Cybersecurity remains one of the top challenges for small and medium businesses. Whether you have a website, an eCommerce shop, online accounts or a web-based infrastructure, cybercrime is a constant threat.
While we hear about cyber attacks against large companies, such as banks, IT companies, and government websites, cybercrime is all-pervasive. Small and medium businesses are not immune to cyber theft, phishing, and other forms of cyber-attack.
However, small businesses are least prepared for these kinds of breaches owing to lack of information, resources and a well-formed cybersafety policy.
We have compiled a list of cybersecurity solutions that every small business can afford and implement to gain enterprise-level protection.

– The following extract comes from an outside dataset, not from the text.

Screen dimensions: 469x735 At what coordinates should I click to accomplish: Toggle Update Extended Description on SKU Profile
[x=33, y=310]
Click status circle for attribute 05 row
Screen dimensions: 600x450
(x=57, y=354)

1] Free Private Email Service
In the past couple of years, there have been several privacy scandals with mainstream email providers. There is so much at risk, so businesses especially can’t afford to be lax with their email communication.
From valuable contacts to sensitive information, regulatory and compliance data, there is so much information in emails that can put you at risk if your account gets compromised.
Some of the main public email services routinely violate your privacy and sell your information to third parties. You can stay secure by utilizing free private email service accounts that are fully encrypted, access controlled, and sneak-proof. Most free private email service providers also offer some of the following features.
- Forward Secrecy.
- Two Factor Authentication.
- IP Address Stripping.
- Meta Data Secrecy.
- Forwarding Control.
- Full Future Revocability.
2] Virtual Private Networks (VPNs)
VPNs offer more than a connection for geo-restricted streaming TV. For businesses, VPNs provide a secure way to connect and browse the internet.
Cybersecurity experts recommend that businesses use VPNs at all times when connecting to the internet.
The reason for this is that VPNs provide encrypted connections, thereby securing your devices and sensitive information while keeping your IP address hidden. This gives you complete browsing anonymity.
Today, it is extremely important to manage the remote working and geographically distributed workforce. VPN provides the ultimate privacy and security.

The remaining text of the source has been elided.